_TASK GOAL_
Could you reproduce the Weave attribute mapper code word for word, from "from litellm.integrations.otel.mappers.base import" up to and including "this attribute too."?

_SELECTED PASSAGE_
"""Weave (W&B) attribute mapper.

Weave consumes OpenInference + a small set of Weave-specific keys (display
name, thread id, output value). This mapper layers the latter on top of
OpenInference's vocabulary — compose ``["genai", "openinference", "weave"]``
to feed a Weave backend.
"""

from typing import Callable

from litellm.integrations.otel.mappers.base import AttributeMap, AttrValue, SpanData
from litellm.integrations.otel.mappers.utils import collect, json_or_none
from litellm.integrations.otel.model.payloads import LLMCallSpanData


class WeaveMapper:
    """Maps ``LLMCallSpanData`` to Weave's vendor attributes."""

    _LLM_CALL_ATTRS: dict[str, Callable[[LLMCallSpanData], AttrValue | None]] = {
        # ``display_name`` has the form ``"{operation} {model}"``. The span
        # name already covers that, but Weave reads this attribute too.
        "weave.display_name": lambda d: (
            f"{d.operation.value} {d.request_model}" if d.request_model else None
        ),
        "weave.call_id": lambda d: d.identity.call_id or None,
    }

    # JSON-payload attributes: each builder returns the serialized blob or None.

(Stored data)
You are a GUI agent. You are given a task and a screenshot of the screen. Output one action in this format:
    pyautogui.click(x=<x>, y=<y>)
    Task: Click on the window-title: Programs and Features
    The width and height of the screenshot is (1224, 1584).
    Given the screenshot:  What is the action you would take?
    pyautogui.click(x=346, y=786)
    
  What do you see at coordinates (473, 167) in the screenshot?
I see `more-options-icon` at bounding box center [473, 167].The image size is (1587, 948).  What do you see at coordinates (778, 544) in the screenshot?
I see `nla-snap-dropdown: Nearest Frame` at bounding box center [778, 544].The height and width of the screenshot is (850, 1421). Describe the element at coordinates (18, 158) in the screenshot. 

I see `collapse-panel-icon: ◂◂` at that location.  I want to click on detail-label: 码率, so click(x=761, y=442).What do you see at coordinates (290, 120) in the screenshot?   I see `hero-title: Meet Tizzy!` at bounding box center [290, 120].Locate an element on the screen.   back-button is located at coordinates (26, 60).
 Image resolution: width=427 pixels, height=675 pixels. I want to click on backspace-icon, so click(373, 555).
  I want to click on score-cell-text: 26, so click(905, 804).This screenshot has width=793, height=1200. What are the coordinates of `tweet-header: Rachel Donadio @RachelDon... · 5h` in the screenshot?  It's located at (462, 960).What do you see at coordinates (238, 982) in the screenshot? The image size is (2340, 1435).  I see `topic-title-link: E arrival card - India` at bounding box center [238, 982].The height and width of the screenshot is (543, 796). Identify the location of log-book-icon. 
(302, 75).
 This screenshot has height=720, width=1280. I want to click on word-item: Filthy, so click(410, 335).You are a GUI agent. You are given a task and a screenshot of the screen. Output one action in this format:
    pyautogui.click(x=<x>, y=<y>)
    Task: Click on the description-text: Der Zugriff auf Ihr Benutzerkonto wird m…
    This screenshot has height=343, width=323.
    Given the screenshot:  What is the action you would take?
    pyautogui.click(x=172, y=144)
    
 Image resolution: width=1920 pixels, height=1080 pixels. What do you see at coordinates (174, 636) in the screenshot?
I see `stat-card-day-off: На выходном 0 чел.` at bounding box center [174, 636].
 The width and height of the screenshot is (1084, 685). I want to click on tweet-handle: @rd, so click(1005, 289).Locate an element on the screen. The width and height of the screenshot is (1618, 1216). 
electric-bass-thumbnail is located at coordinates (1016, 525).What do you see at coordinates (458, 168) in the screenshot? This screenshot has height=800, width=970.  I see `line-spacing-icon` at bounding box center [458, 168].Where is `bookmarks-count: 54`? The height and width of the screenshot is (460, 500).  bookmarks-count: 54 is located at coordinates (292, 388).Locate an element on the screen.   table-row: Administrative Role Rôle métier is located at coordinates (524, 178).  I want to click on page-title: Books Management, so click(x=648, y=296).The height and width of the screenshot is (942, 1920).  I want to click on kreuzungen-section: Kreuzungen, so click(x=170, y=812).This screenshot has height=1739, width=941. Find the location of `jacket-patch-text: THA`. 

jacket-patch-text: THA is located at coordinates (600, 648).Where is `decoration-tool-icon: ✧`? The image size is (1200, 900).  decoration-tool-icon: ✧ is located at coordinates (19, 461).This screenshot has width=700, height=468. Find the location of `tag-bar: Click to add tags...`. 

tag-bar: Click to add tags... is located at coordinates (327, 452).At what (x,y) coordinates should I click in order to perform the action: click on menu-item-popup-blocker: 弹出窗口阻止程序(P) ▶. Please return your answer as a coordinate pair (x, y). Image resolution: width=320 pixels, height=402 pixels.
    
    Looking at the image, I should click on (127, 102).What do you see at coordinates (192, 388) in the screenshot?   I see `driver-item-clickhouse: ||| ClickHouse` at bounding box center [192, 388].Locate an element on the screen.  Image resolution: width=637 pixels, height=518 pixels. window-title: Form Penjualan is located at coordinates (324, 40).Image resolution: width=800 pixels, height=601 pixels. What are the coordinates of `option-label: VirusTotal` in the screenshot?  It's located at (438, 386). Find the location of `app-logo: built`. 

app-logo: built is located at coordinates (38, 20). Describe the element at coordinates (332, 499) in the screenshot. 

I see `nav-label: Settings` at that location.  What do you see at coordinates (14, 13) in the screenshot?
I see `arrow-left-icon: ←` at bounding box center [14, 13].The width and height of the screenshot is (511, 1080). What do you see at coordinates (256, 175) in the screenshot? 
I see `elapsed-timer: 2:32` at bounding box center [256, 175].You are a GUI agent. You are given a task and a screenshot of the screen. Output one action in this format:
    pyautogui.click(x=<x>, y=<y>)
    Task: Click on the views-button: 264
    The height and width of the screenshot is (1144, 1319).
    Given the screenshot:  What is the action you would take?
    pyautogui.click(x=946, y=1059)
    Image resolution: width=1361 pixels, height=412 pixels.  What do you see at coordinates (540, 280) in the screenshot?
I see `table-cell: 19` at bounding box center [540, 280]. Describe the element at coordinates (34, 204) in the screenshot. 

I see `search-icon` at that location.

_SOLVED EXERCISE_
from litellm.integrations.otel.mappers.base import AttributeMap, AttrValue, SpanData
from litellm.integrations.otel.mappers.utils import collect, json_or_none
from litellm.integrations.otel.model.payloads import LLMCallSpanData


class WeaveMapper:
    """Maps ``LLMCallSpanData`` to Weave's vendor attributes."""

    _LLM_CALL_ATTRS: dict[str, Callable[[LLMCallSpanData], AttrValue | None]] = {
        # ``display_name`` has the form ``"{operation} {model}"``. The span
        # name already covers that, but Weave reads this attribute too.